Scan the records for lines holding "Open". Say how many there are and give nothing else.

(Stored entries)
>>>

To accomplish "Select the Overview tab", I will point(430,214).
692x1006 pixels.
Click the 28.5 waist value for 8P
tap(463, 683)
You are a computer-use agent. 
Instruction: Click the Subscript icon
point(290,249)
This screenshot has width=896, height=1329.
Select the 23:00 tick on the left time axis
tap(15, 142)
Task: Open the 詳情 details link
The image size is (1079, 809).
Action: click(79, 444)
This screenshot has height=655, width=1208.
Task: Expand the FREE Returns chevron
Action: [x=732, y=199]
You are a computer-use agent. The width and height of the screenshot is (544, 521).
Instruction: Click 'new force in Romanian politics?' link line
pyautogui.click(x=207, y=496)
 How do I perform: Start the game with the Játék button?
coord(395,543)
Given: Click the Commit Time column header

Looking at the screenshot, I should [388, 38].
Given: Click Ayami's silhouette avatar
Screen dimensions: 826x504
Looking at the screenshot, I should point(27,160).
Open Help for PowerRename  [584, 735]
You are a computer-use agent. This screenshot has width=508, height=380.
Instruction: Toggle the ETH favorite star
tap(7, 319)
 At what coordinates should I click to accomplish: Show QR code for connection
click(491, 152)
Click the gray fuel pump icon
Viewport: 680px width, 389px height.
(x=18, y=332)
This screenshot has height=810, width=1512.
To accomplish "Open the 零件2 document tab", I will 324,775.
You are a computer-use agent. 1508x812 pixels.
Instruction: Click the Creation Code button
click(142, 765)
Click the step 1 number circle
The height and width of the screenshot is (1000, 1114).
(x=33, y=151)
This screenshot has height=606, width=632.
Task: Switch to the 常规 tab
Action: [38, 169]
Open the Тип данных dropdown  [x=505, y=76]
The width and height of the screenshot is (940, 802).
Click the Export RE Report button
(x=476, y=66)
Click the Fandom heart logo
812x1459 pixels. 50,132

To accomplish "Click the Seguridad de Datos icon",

<<<

_Problem solution:_ 4